Monday, March 18, 2013
The Orang Asli Child Malnutrition Epidemic
Written by: Jennifer Lewis
Life is difficult for your average aboriginal Malaysian. Despite being the original inhabitants of the land, they are now a socio-economically deprived minority group. The effects of this transition have been devastating. Their self-esteem has been sapped as a result, with social problems such as teenage pregnancy increasing and ill health taking hold. One of the groups that has suffered significantly in recent times is the Orang Asli of Peninsular Malaysia. They have been identified as one of the poorest groups in the nation, which the percentage of their population classed as living in ‘hardcore poverty’ being twice that of the general population. Disturbingly, a report published in Tribes and Tribals suggests that they have particularly poorly nourished children, which could be putting infants’ lives at risk.
The Extent of the Problem
The rate of childhood malnutrition amongst the Orang Asli is considerably higher than that of other rural Malaysian communities. Up to a third of Orang Asli infants are thought to be stunted or underweight. This shocking degree of malnutrition is not only witnessed in less accessible locations; it is also present in communities that are found near to towns. A study cited by Tribes and Tribals indicates that half of Orang Asli children have iron, calcium and energy levels that are less than sixty-six percent of the recommended levels. Why is this the case? Research suggests that it is due to a plurality of different factors.
Lack of Dietary Knowledge
"Tribes and Tribals states that lack of knowledge about nutrition is partly responsible for the levels of childhood malnutrition that exist within the Orang Asli population. This figures, as forty-three percent of Orang Asli men and thirty-five percent of Orang Asli women have received no formal education. Without access to medical textbooks and lessons about following a balanced diet, many of these people will be left oblivious to the need for certain nutrients within their children’s meals. Medical literature cited in Tribes and Tribals states that helminithic infestations are also widespread in Orang Asli infants. In a study of Orang Asli children between the ages of two and five, sixty-two percent were found to be infested with ascariasis, ninety-eight percent had trichuriasis and thirty-seven percent had hookworm infestations. This is likely to have led to malnutrition in many cases and again, one of the causes is a lack of education. The Orang Asli need to be taught how to effectively ward off these parasites in order to protect the health of their children."
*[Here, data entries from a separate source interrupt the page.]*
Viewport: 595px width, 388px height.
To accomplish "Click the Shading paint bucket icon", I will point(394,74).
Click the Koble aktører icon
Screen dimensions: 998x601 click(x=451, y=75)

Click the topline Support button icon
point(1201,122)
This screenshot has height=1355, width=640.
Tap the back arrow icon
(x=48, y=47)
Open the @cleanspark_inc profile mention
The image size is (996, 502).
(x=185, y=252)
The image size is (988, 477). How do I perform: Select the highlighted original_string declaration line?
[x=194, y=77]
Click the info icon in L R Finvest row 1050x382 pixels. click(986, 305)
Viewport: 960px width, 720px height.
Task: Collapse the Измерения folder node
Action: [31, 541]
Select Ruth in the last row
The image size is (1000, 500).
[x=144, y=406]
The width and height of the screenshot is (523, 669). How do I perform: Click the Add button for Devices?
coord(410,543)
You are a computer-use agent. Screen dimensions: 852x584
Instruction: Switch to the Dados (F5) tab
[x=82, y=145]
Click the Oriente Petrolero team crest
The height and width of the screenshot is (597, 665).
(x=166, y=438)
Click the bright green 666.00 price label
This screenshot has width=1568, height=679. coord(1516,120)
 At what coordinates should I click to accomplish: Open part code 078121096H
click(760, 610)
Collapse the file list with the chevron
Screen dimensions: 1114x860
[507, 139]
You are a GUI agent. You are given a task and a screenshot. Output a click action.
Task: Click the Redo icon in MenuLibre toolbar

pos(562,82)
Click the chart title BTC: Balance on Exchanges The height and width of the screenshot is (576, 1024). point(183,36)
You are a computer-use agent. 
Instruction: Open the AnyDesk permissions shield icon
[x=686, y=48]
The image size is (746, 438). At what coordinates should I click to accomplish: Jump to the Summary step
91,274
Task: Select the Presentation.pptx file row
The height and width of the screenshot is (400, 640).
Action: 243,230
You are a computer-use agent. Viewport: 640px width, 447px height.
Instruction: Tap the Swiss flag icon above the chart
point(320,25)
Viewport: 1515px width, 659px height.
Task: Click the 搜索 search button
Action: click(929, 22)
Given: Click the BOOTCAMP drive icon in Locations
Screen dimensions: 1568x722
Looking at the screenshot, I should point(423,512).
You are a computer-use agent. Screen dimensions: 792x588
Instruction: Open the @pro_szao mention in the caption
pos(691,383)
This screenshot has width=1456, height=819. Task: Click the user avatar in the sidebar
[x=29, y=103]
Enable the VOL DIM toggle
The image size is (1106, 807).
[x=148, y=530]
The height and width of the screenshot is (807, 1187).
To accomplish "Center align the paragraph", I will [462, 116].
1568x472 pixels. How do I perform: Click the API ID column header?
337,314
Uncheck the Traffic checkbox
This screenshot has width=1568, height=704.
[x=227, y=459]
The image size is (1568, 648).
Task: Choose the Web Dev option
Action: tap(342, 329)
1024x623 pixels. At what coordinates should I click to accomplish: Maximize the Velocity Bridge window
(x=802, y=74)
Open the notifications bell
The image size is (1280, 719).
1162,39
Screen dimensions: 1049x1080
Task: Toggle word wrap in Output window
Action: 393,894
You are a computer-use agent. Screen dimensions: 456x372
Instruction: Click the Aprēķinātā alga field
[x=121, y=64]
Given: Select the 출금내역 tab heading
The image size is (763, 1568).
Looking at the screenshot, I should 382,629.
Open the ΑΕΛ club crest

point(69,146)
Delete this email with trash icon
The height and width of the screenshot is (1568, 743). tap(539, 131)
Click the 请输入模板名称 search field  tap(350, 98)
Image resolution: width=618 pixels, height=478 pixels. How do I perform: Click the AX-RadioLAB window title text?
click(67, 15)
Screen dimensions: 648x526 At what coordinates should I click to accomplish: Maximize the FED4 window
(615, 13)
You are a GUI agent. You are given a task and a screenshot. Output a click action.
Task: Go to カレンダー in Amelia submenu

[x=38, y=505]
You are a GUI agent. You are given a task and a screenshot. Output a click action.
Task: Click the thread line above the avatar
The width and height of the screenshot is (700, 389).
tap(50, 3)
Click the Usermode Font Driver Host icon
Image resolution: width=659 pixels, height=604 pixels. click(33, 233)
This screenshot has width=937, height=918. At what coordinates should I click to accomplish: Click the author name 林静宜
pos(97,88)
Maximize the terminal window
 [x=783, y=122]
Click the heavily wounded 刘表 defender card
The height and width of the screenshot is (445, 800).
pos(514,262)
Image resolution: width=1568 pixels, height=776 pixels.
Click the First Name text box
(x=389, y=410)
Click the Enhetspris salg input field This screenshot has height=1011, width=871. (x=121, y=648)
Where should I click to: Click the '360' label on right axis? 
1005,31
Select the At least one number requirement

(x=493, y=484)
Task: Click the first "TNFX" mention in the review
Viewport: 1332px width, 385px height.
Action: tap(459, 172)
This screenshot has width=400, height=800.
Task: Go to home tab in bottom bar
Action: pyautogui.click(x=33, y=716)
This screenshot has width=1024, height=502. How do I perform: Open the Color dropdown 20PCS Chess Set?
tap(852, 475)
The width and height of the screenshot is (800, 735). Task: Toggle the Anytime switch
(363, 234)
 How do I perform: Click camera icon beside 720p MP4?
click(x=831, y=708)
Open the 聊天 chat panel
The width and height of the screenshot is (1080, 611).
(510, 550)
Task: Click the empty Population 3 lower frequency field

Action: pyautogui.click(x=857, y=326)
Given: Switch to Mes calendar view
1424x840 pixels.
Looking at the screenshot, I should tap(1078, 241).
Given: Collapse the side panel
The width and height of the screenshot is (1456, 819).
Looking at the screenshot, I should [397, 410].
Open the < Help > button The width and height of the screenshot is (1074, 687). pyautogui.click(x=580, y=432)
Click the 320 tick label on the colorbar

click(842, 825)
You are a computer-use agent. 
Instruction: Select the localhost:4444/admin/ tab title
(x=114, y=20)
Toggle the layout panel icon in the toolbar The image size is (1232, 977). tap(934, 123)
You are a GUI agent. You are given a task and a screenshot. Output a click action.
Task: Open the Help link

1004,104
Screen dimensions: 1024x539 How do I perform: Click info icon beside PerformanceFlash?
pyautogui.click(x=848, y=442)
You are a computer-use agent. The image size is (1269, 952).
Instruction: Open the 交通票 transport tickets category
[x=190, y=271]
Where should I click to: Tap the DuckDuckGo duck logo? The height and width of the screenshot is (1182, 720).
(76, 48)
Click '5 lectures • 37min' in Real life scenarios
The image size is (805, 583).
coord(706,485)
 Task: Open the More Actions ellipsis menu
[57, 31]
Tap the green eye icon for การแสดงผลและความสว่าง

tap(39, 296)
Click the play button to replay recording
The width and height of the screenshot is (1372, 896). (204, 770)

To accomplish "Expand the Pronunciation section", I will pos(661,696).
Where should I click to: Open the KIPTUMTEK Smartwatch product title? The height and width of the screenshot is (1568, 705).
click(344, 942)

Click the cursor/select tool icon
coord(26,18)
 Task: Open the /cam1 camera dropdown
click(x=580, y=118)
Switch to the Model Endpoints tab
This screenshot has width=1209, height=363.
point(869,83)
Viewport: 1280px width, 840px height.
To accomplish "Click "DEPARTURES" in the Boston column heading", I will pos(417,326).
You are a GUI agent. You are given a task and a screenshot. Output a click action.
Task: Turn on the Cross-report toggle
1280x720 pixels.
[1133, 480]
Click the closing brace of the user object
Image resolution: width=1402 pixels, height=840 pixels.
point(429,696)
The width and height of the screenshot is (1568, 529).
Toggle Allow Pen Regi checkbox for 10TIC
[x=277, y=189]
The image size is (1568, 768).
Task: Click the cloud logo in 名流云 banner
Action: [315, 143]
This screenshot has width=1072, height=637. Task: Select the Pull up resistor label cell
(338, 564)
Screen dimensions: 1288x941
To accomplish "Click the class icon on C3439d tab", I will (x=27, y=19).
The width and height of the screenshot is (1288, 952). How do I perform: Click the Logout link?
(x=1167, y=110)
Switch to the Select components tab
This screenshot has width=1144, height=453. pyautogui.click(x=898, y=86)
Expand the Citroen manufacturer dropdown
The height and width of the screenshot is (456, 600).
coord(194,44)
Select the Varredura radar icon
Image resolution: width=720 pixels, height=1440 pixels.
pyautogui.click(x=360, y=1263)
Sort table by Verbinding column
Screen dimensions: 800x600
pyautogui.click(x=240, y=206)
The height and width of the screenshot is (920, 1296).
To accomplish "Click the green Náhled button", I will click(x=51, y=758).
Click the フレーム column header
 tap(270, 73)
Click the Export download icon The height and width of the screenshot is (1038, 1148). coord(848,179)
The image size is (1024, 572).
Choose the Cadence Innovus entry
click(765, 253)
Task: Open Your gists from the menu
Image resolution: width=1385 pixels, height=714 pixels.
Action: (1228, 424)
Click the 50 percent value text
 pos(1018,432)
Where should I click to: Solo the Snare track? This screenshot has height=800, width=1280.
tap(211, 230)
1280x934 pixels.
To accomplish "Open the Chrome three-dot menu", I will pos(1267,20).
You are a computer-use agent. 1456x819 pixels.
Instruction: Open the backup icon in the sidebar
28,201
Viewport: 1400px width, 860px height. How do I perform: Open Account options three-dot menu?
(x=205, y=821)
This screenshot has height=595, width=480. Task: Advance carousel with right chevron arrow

The Effects of Resettlement
Another contributing factor is resettlement. A study of three hundred and five Temiar families who were resettled concluded that their nutritional status and dietary habits had deteriorated significantly as a result of the move. A report published by the International Institute for Asian Studies has criticized attempts by the Malaysian government to resettle and modernize the Orang Asli. Attempting to alter their traditional way of life despite the fact that they were the original inhabitants of the region must surely have had a negative effect upon their collective state of mind and consequently impaired their ability to adhere to a healthy diet.
The main reason for the Orang Asli’s high levels of childhood malnutrition is obvious though: it is a result of the poverty that blights their communities. The US State Department Human Rights Report indicates that fifty percent of Orang Asli exist below the poverty line. With such a large percentage of the population lacking enough money to get by, it is little wonder their children are failing to get the correct levels of nourishment. Until the disparity between the living conditions of the Orang Asli and the rest of the Malaysian population are addressed, their young will continue to suffer from shocking levels of malnutrition. It is a symptom of their treatment at the hands of the authorities ever since other people came to their land and has been made worse by the fact that they are now socio-economically deprived. The lack of education that exists is also partly due to poverty. Alleviate these social problems and perhaps the next generation of Orang Asli children will be healthy and grow up in an environment where they will not face as many obstacles that they need to overcome in order to progress.